El humo del atentado contra la Casa del Viento, en San Cristóbal, no puede ocultar el fértil tejido de cultura desde la base de la Bogotá invisible. Los procesos se hacen visibles con edificios simbólicos autoconstruidos.

En la casa de Ruth Pelayo funcionaba una tienda sin nombre que animaba las tardes de un barrio con nombre e historia de mujer: La Cecilia. Allí se cocinó un sueño. Bueno, en realidad, se bebió un sueño. Hace siete años, en la casa de Ruth, un grupo de hombres y mujeres celebraban –“con unas politas… que siempre nos gustan”- la legalización de la Junta de Acción Comunal (JAC) de La Cecilia, en la localidad de San Cristóbal, justo donde acaba la interminable ciudad de Bogotá, a pocos metros del portón que marca la entrada al Camino del Agua El Delirio, en la cuenca alta del río Fucha que forma parte de la Reserva Forestal de los Cerros Orientales.

Francelías Lancheros, el entonces flamante presidente de esa JAC, compartió con líderes de otros barrios cercanos el sueño de construir un salón comunitario porque los vecinos estaban cansados de reunirse en plena vía en este barrio oculto por una lluvia casi permanente y cuyos habitantes son, para la ciudad visible, apenas datos demográficos de la exclusión. “Pensaba entonces en una construcción de 6 x 6, de tabla y zinc”.

Pero alguien, entre polita y polita, abrió una ventana inesperada: “Le tengo el contacto”. Y comenzó el tejido de complicidades.
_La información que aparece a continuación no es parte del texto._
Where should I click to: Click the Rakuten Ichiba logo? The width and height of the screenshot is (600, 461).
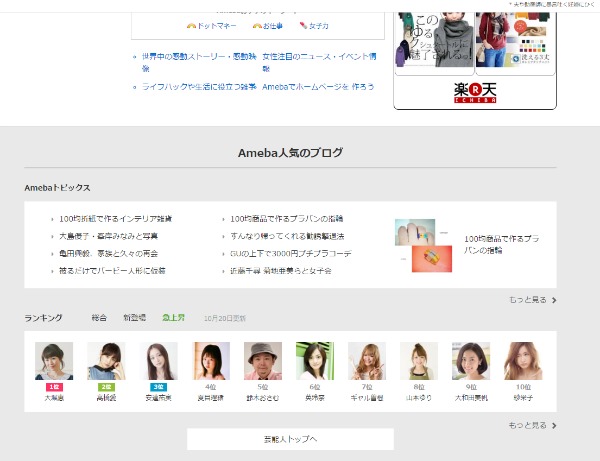pos(474,93)
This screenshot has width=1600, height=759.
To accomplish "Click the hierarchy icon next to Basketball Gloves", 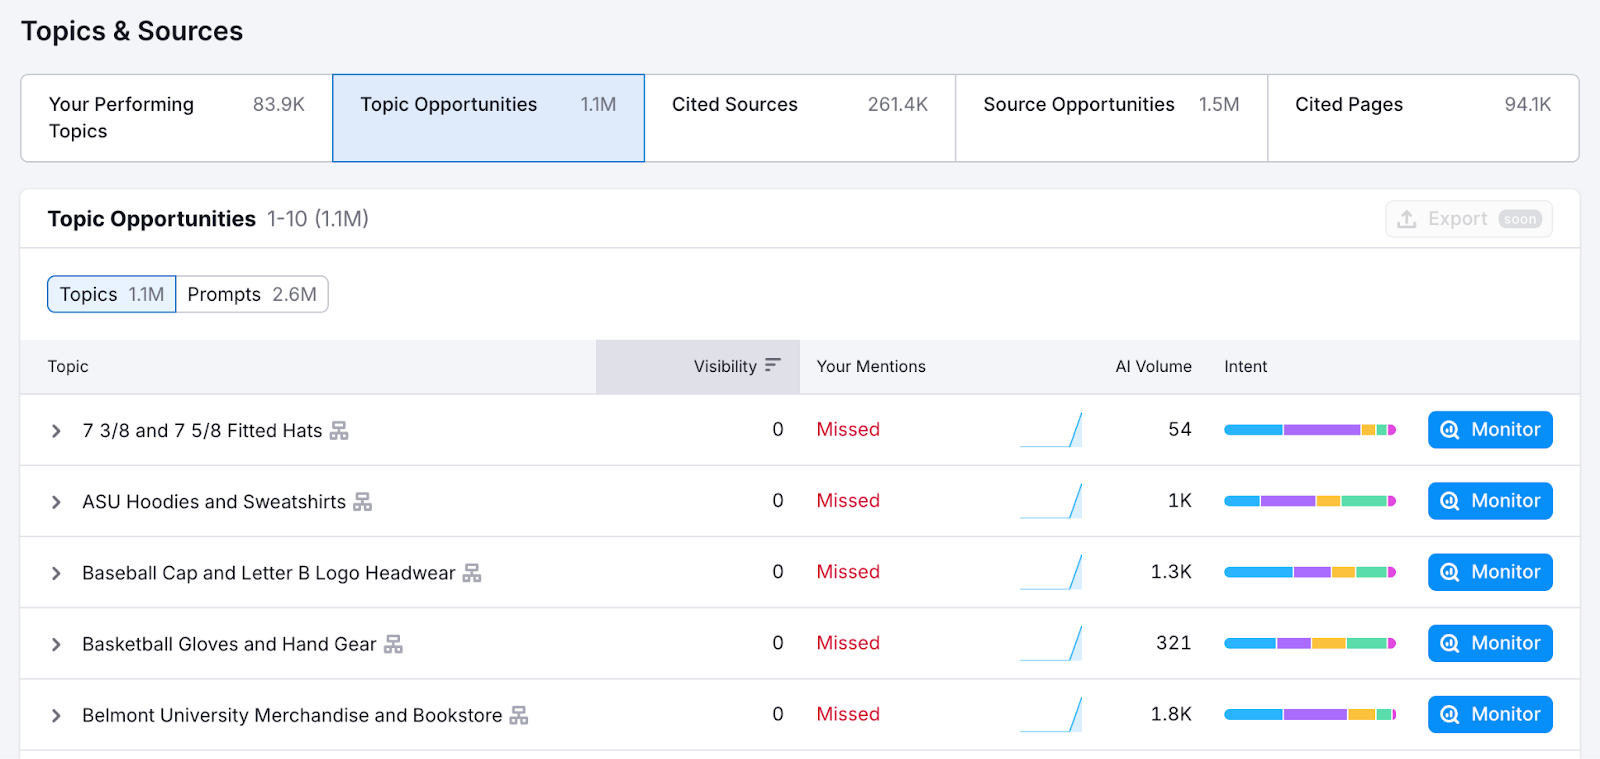I will pyautogui.click(x=393, y=644).
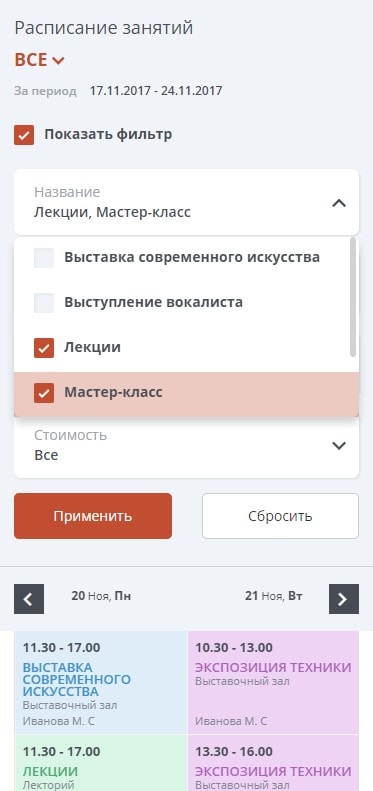Open the blue Выставка современного искусства event

coord(101,682)
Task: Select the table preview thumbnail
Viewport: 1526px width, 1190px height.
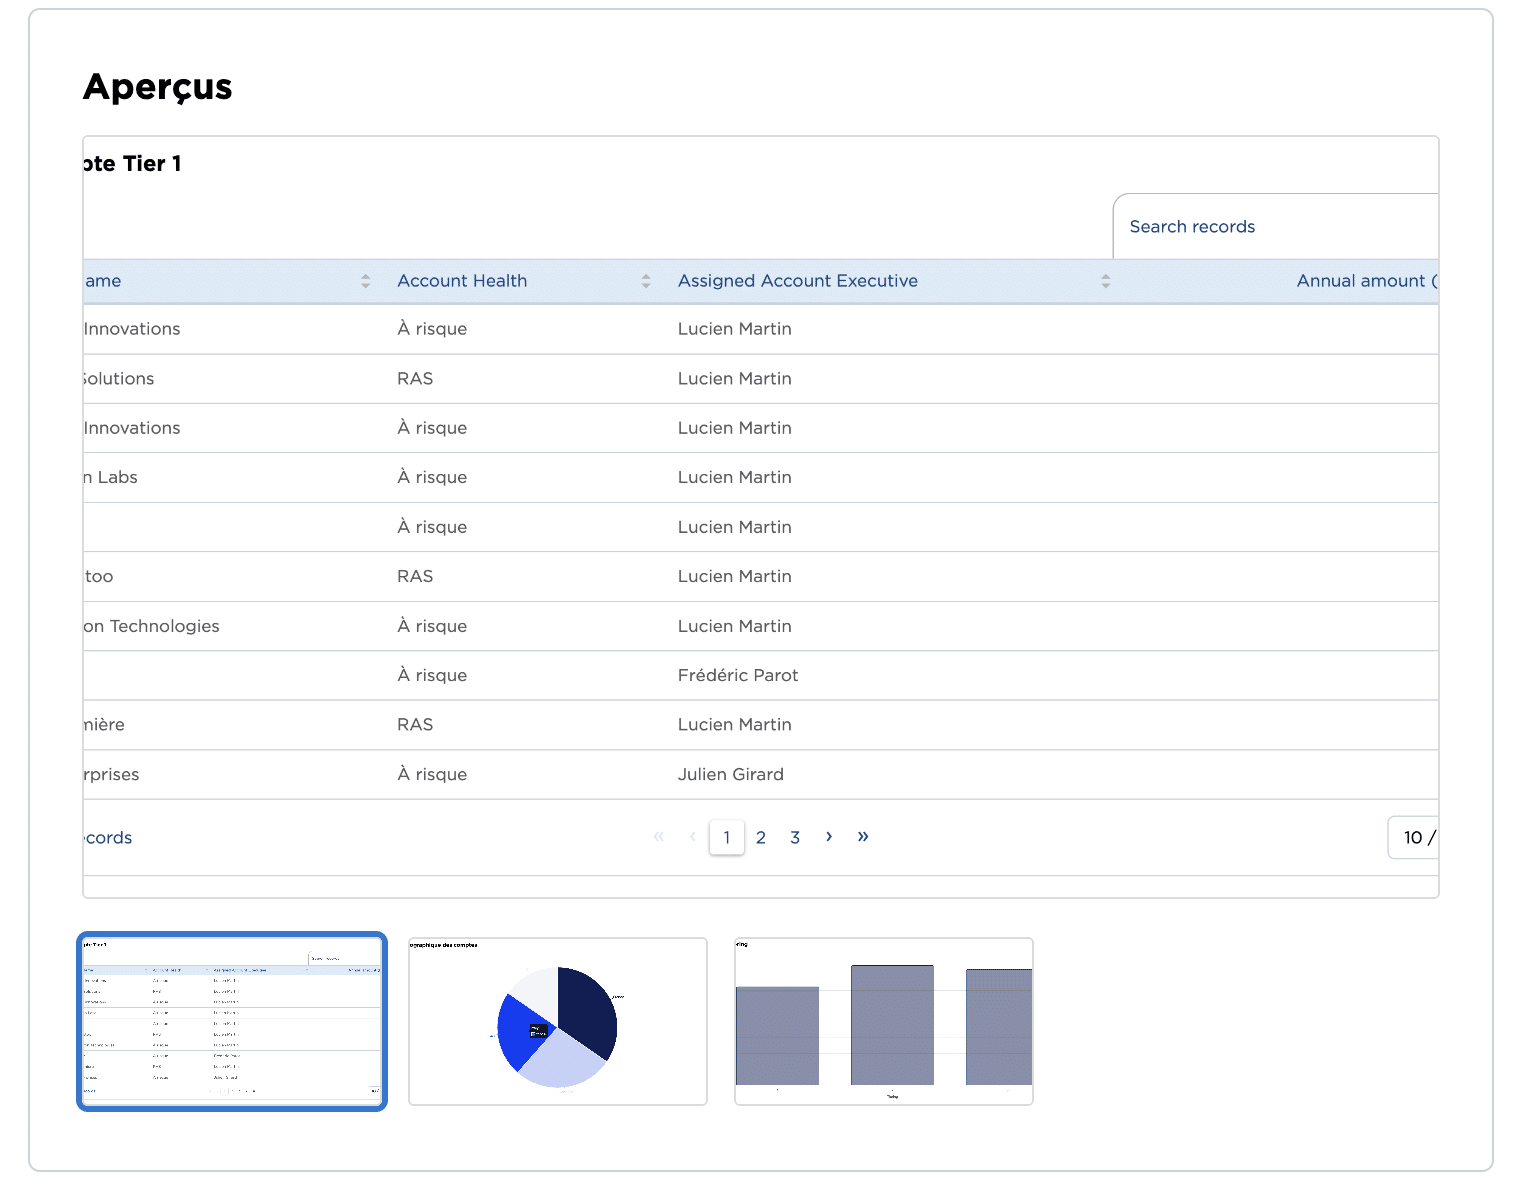Action: click(x=232, y=1021)
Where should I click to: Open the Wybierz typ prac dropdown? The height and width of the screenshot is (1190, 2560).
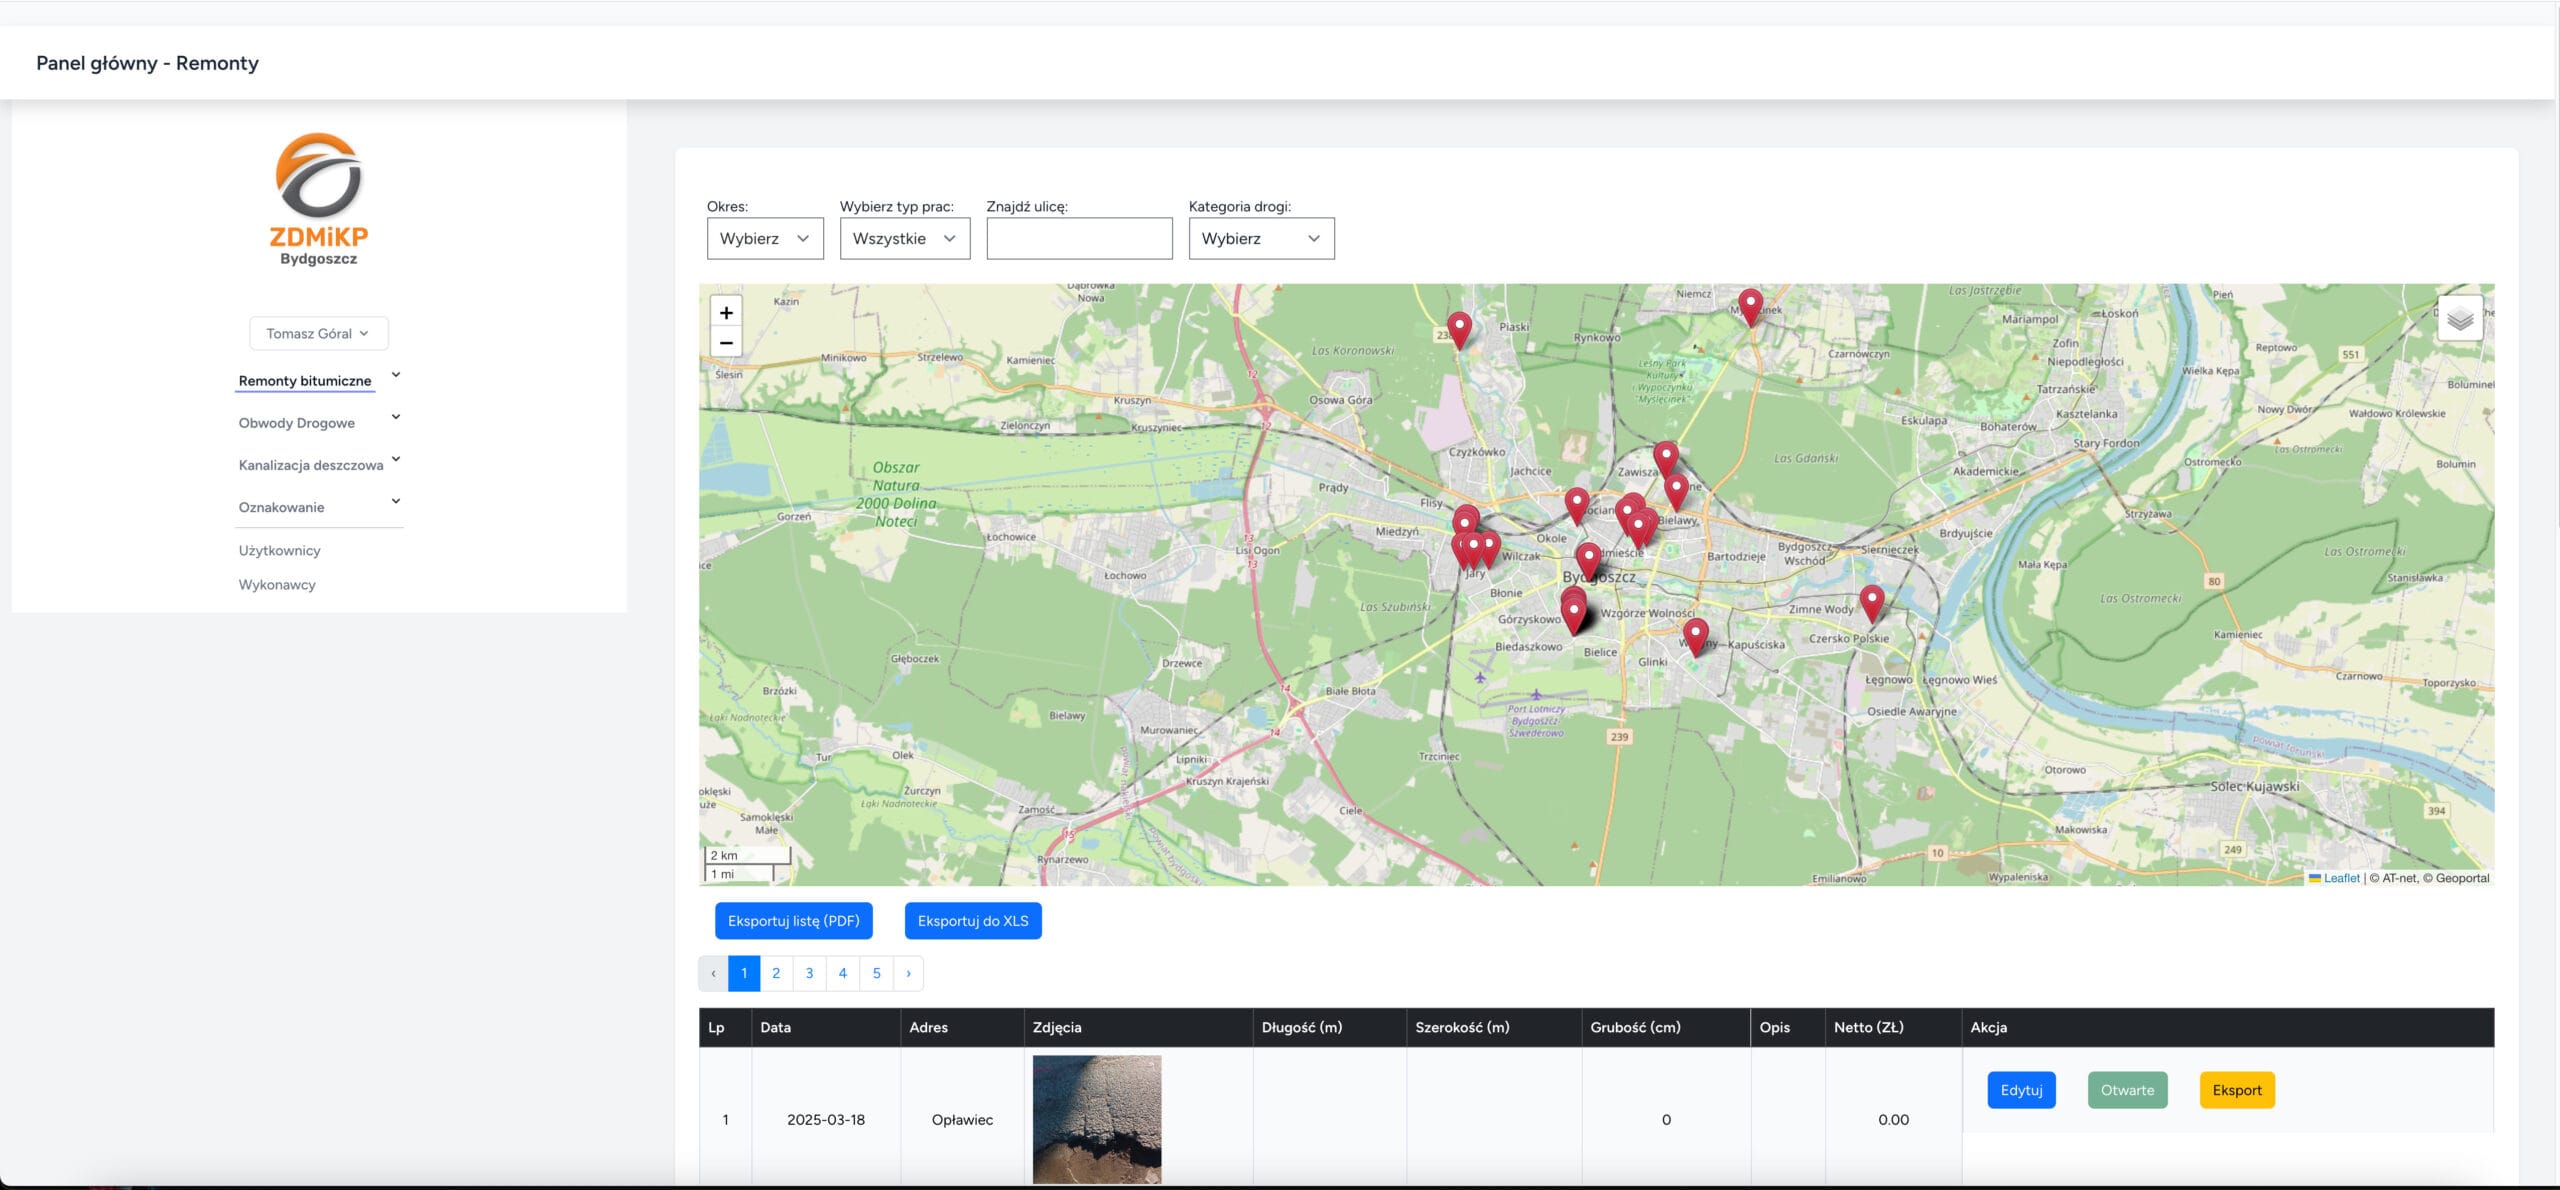point(904,239)
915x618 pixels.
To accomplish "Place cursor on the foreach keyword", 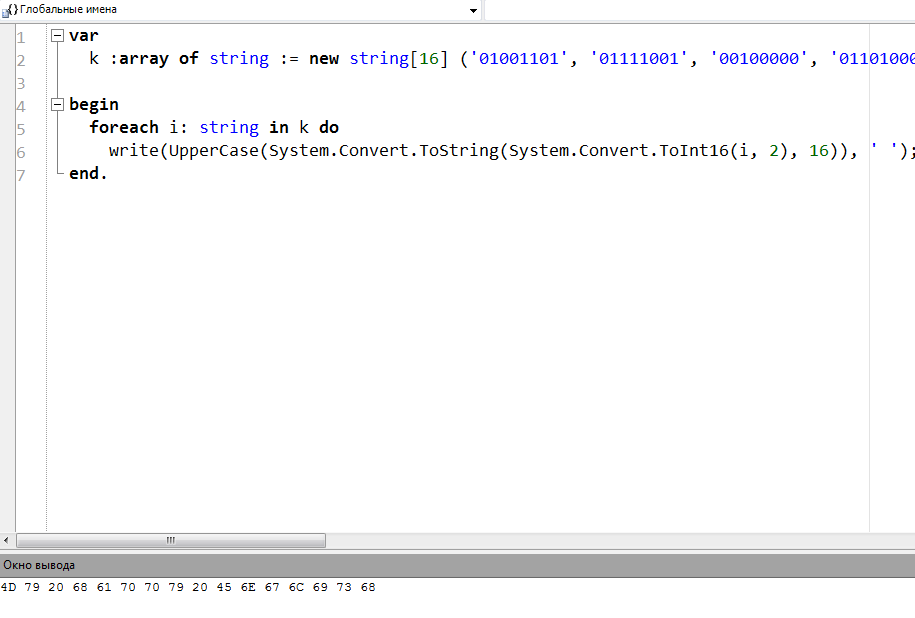I will [123, 128].
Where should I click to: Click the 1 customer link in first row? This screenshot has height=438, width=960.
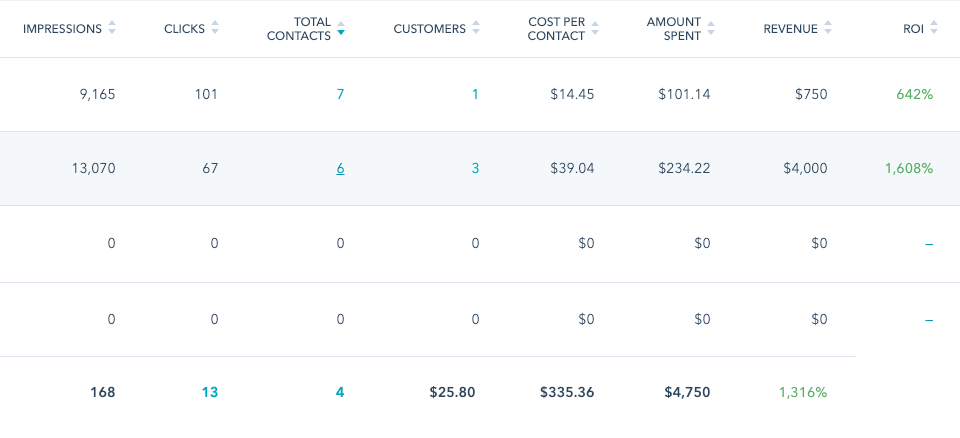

Miguel Moreno, otro líder de San Cristóbal, le contó de la Casa del Viento, un hermoso ícono transparente que acababan de levantar los miembros de la Biblioteca Popular Simón El Bolívar con la ayuda y asesoría de Arquitectura Expandida, un incipiente colectivo nacido en aulas de universidad pero dispuesto a meterse en los barrios invisibles de la ciudad infinita.

Primero llegó un arquitecto, después más, después voluntarios, después animadores culturales…. Y ahora… “el barrio sin La Casa de la Lluvia [de ideas] sería como la Plaza Bolívar sin el Palacio de Nariño”, se ríe Francelías.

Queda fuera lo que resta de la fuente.